**QUELLTEXT:**
>>>

Oben genannte Studien legen einen relevanten Einfluss der Operation auf das Überleben nach Wirbelkörperfrakturen nahe. Interessanterweise schien die Aufrichtung des Wirbelkörpers in der Literatur nachgewiesenermaßen einen stärkeren Einfluss auf das Überleben zu haben als die reine Zementaugmentation. Möglicherweise muss dem Einfluss des Wirbelkörperkollapses und der Kyphosierung mehr Aufmerksamkeit zukommen. Verstärkt wird diese Vermutung durch die oben beschriebene geringere Mortalität der Gruppe OF 5 im eigenen Kollektiv.

<<<

**ZU ERLEDIGEN:** Schreiben Sie aus dem Quelltext alles von „Oben genannte Studien“ bis hinunter zu „im eigenen Kollektiv.“ wortgetreu ab.

**DATENSÄTZE:**
>>>

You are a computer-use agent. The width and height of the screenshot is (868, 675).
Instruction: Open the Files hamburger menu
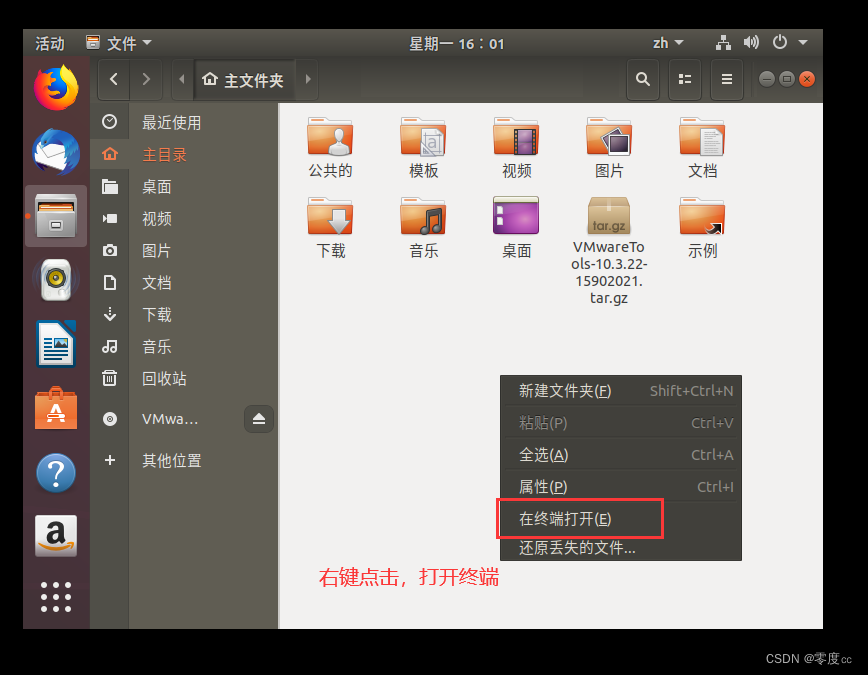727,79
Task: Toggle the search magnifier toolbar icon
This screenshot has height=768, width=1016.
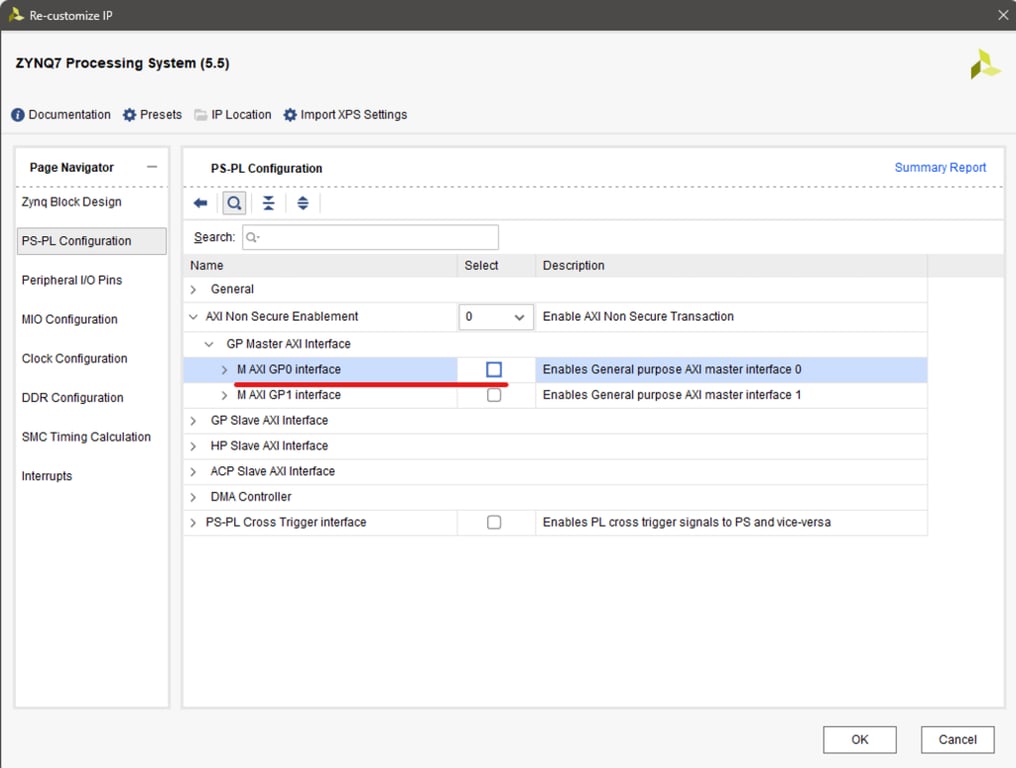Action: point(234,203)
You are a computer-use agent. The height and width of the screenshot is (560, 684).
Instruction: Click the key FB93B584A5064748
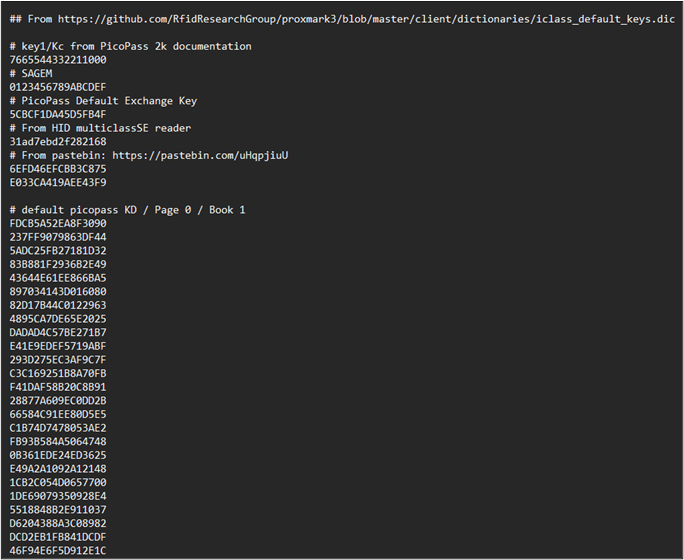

<<<

**LÖSUNG:**
Oben genannte Studien legen einen relevanten Einfluss der Operation auf das Überleben nach Wirbelkörperfrakturen nahe. Interessanterweise schien die Aufrichtung des Wirbelkörpers in der Literatur nachgewiesenermaßen einen stärkeren Einfluss auf das Überleben zu haben als die reine Zementaugmentation. Möglicherweise muss dem Einfluss des Wirbelkörperkollapses und der Kyphosierung mehr Aufmerksamkeit zukommen. Verstärkt wird diese Vermutung durch die oben beschriebene geringere Mortalität der Gruppe OF 5 im eigenen Kollektiv.